March 17, 1966: Alvin Sub Finds Missing Hydrogen Bomb
Off the coast of Spain in the Mediterranean, the DSV Alvin submarine finds a missing American hydrogen bomb.
Alvin is a manned deep-ocean research submersible commissioned in 1964. Owned by the United States Navy and operated by the Woods Hole Oceanographic Institution (WHOI) it was built by General Mills’ Electronics Group. Named to honor the prime mover and creative inspiration for the vehicle, Allyn Vine. The submersible has made over4,400 dives, carrying two scientists and a pilot, to observe the life forms that must cope with super-pressures and move about in total darkness.
The submersible features two robotic arms and can be fitted with mission-specific sampling and experimental gear. If Alvin is stuck underwater with occupants inside, the outer body of Alvin is able to come apart and the titanium sphere would then rise to the surface uncontrolled. It is unknown, however, if a human could survive the rapid trip to the surface.
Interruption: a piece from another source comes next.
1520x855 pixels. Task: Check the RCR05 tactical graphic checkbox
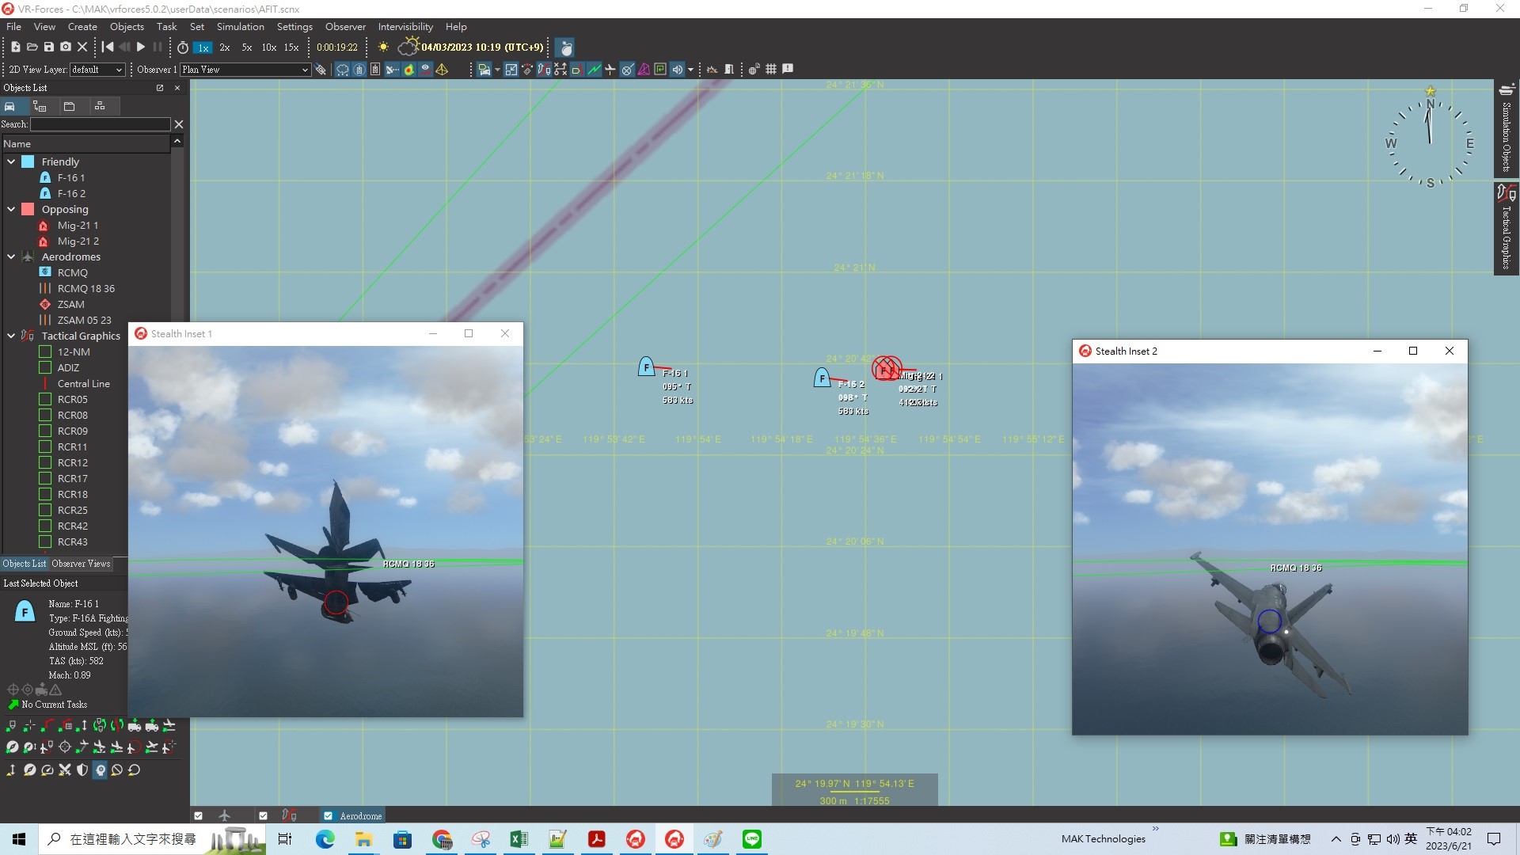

On March 17, 1966, Alvin was used to locate a submerged 1.45-megaton hydrogen bomb lost in a United States Air Force midair accident over Palomares, Spain. The bomb was found resting nearly 2,990 ft. (910 meters) deep, and was raised intact on 7 April.
On July 6, 1967, the Alvin was attacked by a swordfish during dive 202. The swordfish became trapped in the Alvin’s skin, and the Alvin was forced to make an emergency surface. The attack took place at 2,000 feet (610 m) below the surface. The fish was recovered at the surface and cooked for dinner.
Most famously, Alvin was involved in the exploration of the wreckage of the Titanic in 1986. Launched from her support ship RV Atlantis II, she carried Dr. Robert Ballard and two companions to the wreckage of the great liner.
Alvin, accompanied by a small remotely operated vehicle (ROV) named Jason Jr., was able to conduct detailed photographic surveys and inspections of Titanic’s wreckage.
Though it is the world’s oldest research submersible, Alvin remains state-of-the-art as a result of numerous overhauls and upgrades made over its lifetime. The most recent, completed in 2013, saw the installation of a new, larger personnel sphere with an ergonomic interior; five viewports (instead of the previous three) to improve visibility and provide overlapping fields of view; new lighting and high-definition imaging systems; new syntactic foam providing buoyancy; and improved command-and-control system. Alvin is also completely disassembled every three to five years so engineers can inspect every individual component that makes up the submersible.